##### Data listing
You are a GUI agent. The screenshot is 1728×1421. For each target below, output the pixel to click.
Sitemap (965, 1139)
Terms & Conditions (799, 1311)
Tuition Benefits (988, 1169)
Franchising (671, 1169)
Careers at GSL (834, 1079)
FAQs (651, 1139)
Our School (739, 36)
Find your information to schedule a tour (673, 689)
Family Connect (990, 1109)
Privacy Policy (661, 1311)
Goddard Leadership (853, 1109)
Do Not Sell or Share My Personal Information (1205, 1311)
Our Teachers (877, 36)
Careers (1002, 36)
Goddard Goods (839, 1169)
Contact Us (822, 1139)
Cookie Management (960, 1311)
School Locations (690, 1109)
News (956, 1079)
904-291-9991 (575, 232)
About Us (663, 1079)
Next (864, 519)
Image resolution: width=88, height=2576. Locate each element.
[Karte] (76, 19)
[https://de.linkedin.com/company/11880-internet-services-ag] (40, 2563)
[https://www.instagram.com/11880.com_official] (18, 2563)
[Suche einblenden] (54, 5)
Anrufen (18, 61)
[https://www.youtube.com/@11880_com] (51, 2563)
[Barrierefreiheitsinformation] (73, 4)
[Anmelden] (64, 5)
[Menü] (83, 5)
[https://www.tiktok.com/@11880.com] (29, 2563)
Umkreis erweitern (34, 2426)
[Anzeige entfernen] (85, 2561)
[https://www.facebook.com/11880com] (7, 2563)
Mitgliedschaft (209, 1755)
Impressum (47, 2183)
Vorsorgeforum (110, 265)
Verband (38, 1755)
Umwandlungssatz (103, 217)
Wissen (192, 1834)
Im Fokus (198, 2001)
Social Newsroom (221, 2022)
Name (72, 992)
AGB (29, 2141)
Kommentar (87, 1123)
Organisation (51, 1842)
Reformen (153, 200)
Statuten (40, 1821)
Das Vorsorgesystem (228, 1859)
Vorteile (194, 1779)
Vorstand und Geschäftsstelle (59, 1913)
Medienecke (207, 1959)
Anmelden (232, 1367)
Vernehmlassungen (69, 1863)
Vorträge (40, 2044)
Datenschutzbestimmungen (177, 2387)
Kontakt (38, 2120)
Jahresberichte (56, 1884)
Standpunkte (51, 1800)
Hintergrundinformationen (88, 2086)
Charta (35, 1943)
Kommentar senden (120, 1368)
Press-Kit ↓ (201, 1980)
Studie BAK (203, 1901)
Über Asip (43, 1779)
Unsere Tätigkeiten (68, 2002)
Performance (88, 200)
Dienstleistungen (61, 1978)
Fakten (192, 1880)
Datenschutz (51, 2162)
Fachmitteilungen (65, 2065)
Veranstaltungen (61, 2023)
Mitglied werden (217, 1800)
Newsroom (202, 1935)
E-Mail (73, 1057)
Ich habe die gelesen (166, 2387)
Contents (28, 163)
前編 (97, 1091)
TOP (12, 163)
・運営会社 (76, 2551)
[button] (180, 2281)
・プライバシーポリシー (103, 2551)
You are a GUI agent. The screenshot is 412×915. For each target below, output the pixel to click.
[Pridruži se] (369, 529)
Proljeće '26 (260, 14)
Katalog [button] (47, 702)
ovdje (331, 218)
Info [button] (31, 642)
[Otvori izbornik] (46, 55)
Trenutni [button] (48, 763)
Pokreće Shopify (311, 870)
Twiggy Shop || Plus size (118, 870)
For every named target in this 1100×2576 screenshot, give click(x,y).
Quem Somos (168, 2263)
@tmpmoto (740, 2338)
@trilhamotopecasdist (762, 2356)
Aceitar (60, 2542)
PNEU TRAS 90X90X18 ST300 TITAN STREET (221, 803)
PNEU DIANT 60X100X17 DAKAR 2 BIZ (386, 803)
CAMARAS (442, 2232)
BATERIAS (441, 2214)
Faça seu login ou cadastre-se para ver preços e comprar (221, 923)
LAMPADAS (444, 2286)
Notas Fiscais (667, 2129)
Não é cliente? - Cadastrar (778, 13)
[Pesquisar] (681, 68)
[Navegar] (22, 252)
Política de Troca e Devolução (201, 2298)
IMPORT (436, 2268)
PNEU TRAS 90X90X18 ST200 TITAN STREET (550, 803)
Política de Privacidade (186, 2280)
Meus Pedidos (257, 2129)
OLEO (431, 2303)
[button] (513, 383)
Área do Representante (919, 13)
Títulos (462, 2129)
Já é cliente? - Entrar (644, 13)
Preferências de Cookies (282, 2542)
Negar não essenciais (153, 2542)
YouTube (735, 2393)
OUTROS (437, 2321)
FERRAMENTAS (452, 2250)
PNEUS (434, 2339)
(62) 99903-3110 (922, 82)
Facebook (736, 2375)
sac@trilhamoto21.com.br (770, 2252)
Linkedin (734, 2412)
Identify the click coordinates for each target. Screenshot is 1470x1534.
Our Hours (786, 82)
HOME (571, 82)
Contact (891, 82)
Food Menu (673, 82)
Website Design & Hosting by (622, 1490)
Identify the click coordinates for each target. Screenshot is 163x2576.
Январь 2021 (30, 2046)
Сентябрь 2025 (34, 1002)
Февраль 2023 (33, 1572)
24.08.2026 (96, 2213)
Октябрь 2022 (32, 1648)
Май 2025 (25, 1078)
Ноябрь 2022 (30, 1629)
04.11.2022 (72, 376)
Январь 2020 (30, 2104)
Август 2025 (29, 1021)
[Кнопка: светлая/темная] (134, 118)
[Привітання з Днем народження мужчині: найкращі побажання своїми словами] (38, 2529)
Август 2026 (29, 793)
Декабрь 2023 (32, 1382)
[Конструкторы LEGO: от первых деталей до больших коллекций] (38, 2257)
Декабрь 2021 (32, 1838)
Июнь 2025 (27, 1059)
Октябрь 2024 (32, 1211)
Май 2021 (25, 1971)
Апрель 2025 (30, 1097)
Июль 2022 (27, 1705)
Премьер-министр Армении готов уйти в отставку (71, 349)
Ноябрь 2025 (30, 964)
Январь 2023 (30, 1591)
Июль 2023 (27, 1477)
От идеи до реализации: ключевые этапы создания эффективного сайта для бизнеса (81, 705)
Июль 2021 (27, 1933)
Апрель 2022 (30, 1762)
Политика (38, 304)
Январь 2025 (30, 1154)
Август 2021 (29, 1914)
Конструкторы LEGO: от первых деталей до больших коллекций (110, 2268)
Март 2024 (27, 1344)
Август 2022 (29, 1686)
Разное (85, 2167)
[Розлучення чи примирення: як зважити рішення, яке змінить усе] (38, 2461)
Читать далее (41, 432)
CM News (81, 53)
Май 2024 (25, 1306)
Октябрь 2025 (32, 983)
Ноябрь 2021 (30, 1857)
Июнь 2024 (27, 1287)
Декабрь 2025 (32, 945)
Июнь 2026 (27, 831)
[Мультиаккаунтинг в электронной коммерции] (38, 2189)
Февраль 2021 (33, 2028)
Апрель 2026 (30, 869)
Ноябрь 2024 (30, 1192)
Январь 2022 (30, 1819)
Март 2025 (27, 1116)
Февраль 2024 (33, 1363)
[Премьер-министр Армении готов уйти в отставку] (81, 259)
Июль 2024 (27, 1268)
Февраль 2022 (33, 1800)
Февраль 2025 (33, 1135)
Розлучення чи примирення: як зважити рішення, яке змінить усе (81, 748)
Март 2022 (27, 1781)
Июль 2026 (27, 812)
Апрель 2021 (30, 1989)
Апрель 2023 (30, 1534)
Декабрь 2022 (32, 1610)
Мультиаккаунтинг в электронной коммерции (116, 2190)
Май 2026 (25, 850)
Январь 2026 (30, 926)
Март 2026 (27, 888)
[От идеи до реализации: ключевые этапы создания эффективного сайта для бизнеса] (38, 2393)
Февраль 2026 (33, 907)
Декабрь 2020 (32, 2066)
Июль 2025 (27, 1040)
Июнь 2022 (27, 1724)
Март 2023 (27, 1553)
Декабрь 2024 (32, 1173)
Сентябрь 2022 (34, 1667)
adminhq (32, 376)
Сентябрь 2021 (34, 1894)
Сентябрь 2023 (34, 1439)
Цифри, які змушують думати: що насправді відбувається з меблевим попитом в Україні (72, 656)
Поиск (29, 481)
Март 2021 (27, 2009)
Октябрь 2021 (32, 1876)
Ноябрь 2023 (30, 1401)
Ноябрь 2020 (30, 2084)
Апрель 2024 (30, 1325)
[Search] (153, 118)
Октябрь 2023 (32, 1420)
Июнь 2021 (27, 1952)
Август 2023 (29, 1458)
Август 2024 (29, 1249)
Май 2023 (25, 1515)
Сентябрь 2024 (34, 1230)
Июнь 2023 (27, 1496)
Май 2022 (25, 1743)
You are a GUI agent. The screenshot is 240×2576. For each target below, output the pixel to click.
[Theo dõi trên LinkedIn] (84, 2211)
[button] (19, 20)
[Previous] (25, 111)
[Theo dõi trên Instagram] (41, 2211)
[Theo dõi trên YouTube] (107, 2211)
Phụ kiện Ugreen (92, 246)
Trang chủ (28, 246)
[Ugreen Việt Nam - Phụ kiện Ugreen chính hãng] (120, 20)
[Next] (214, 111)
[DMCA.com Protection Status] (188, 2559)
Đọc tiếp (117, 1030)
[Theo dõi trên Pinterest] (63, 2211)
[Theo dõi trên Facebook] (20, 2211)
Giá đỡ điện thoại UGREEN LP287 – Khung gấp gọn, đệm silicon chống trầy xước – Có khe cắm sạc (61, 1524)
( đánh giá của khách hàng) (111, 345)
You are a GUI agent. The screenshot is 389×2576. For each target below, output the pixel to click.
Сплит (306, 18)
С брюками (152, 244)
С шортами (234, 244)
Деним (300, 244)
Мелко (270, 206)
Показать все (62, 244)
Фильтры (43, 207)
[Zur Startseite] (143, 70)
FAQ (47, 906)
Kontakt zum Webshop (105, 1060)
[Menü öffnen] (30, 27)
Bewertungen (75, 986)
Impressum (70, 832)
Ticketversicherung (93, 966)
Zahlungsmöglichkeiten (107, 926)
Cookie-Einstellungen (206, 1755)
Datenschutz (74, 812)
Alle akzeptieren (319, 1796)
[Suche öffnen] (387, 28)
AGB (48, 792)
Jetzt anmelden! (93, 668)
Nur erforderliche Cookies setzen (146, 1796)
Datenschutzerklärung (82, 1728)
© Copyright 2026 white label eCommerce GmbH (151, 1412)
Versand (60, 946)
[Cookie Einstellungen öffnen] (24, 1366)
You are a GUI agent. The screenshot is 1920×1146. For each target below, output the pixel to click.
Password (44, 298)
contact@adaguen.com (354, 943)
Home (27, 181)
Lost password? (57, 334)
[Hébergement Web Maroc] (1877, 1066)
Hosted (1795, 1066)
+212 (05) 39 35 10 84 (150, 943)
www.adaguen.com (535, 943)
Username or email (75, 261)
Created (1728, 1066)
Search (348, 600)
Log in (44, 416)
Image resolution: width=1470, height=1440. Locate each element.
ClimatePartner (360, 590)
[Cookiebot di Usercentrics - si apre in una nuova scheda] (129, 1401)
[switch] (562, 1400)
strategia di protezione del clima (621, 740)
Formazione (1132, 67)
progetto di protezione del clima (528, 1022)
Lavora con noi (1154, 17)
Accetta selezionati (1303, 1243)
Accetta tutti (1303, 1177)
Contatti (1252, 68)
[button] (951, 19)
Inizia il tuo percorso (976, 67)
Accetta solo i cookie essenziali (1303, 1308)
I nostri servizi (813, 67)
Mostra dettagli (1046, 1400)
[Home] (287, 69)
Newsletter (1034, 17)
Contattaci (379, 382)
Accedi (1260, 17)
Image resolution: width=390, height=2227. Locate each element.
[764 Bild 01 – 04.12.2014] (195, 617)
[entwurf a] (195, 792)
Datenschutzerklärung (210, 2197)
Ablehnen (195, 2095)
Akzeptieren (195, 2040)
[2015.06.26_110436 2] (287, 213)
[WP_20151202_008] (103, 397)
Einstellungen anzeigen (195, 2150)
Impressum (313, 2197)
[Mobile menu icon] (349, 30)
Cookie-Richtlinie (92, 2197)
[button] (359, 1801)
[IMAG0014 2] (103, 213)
##########
Work required: Your answer should consist of the lines from the line with "бизнеса (81, 705)" to the line with "Читать далее (41, 432)" above, repeated exactly, both ends included.

Answer space:
От идеи до реализации: ключевые этапы создания эффективного сайта для бизнеса (81, 705)
Июль 2021 (27, 1933)
Апрель 2022 (30, 1762)
Политика (38, 304)
Январь 2025 (30, 1154)
Август 2021 (29, 1914)
Конструкторы LEGO: от первых деталей до больших коллекций (110, 2268)
Март 2024 (27, 1344)
Август 2022 (29, 1686)
Разное (85, 2167)
[Розлучення чи примирення: як зважити рішення, яке змінить усе] (38, 2461)
Читать далее (41, 432)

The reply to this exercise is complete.